● **Task**
Using the forum thread on Gender Guesser below, decide whether each statement agrees with it, answering yes or no and quoting the exact words that settle it: (a) the 2003 method came from researchers at the Illinois Institute of Technology and Bar-Ilan University; (b) the Gender Genie can still be used; (c) the instructions call for the "Formal" analysis on fiction.

● **Text block**
— Begin —

Gender Guesser

PBAnnie

Really Experienced
Joined
Feb 9, 2005
Posts
128
About Gender Guesser. In 2003, a team of researchers from the Illinois Institute of Technology and Bar-Ilan University in Israel (Shlomo Argamon, Moshe Koppel, Jonathan Fine, and Anat Rachel Shimoni) developed a method to estimate gender from word usage. Their*paper*described a Bayesian network where weighted word frequencies and parts of speech could be used to estimate the gender of an author. Their approach made a distinction between fiction and non-fiction writing styles.

A simplified version of this work was implemented as the*Gender Genie*(no longer available). They showed that fewer words were needed and that writing styles varied based on the forum. For example, fiction and non-fiction differs from blogs (informal writing). Even though the genres differ, there are still gender-specific word frequencies.

In case anyone is looking for ways to make their writing appear to be written by the opposite sex, this tool and various papers written on the subject may be useful to you.

http://www.hackerfactor.com/GenderGuesser.php#Analyze

I tried it on something I wrote and it says it doesn't know what I am. Oh well...
 
Okay, so when I got to my laptop I decided maybe I'd, just for the hell of it, read the instructions on the page.

For fiction, use the "Formal" analysis.

So, "Tad's" output in chronological order, trying to be fair about who contributed to what:


Honeymoon with Mom - authors P, D and J
Genre: Formal
Female = 2263
Male = 1900
Difference = -363; 45.64%
Verdict: Weak FEMALE

Mothers Gone Wild - authors P, J and D
Genre: Formal
Female = 3483
Male = 2629
Difference = -854; 43.01%
Verdict: Weak FEMALE



The Mom Next Door - authors P and J
Genre: Formal
Female = 2759
Male = 2466
Difference = -293; 47.19%
Verdict: Weak FEMALE



Settling the Score - authors J and P
Genre: Formal
Female = 4923
Male = 3868
Difference = -1055; 43.99%
Verdict: Weak FEMALE

Hostile Makeover (in progress) - authors J and P
Genre: Formal
Female = 3200
Male = 2125
Difference = -1075; 39.9%
Verdict: FEMALE
Weak emphasis could indicate European.
 
Last edited:
Interesting. I got different results for different stories, which I guess is good, because it means my writing is adaptable. I was glad to see that the story I'm working on in first person female POV indicated "female."
 
The gender guesser has been around for a while. When I played with it before, it got mine right about half the time, maybe less.
 
" It also looks for weak emphasis -- used to distinguish European English from American English. In general, if the difference between male and female weight values is not significant (a "weak" score), then the author could be European. This is because the weight matrix is biased for distinguishing genders in American English."

Who are these Europeans of whom they speak? The French? The Germans? The Italians?
 
A Girl on the Bus
Genre: Formal
Female = 1134
Male = 731
Difference = -403; 39.19%
Verdict: FEMALE

A Girl on the Bus Part 6 (lots of sex in this chapter)
Genre: Formal
Female = 5083
Male = 2761
Difference = -2322; 35.19%
Verdict: FEMALE

Garter Belts and Cigarettes (the closest I've got to stroke)
Page 1
Genre: Formal
Female = 5685
Male = 3859
Difference = -1826; 40.43%
Verdict: Weak FEMALE

Page 2
Genre: Formal
Female = 3908
Male = 2499
Difference = -1409; 39%
Verdict: FEMALE

Well there ya go. EBs slow burn intimacy = just like a woman. I'm actually quite pleased about that.
 
Last edited:
I followed the link, and I can't find any empirical support for the guesser. Is there any reason to believe it has any accuracy? If so, I can't find it.

— End —

● **Data excerpt**
— Begin —

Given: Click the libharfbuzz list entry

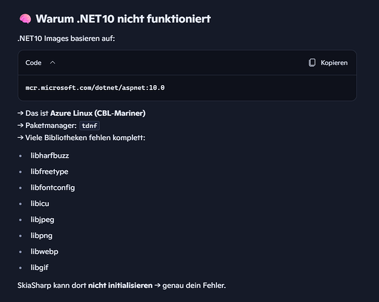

— End —

● **Solution to this problem**
(a) Yes: "a team of researchers from the Illinois Institute of Technology and Bar-Ilan University in Israel"
(b) No: "(no longer available)"
(c) Yes: "For fiction, use the "Formal" analysis."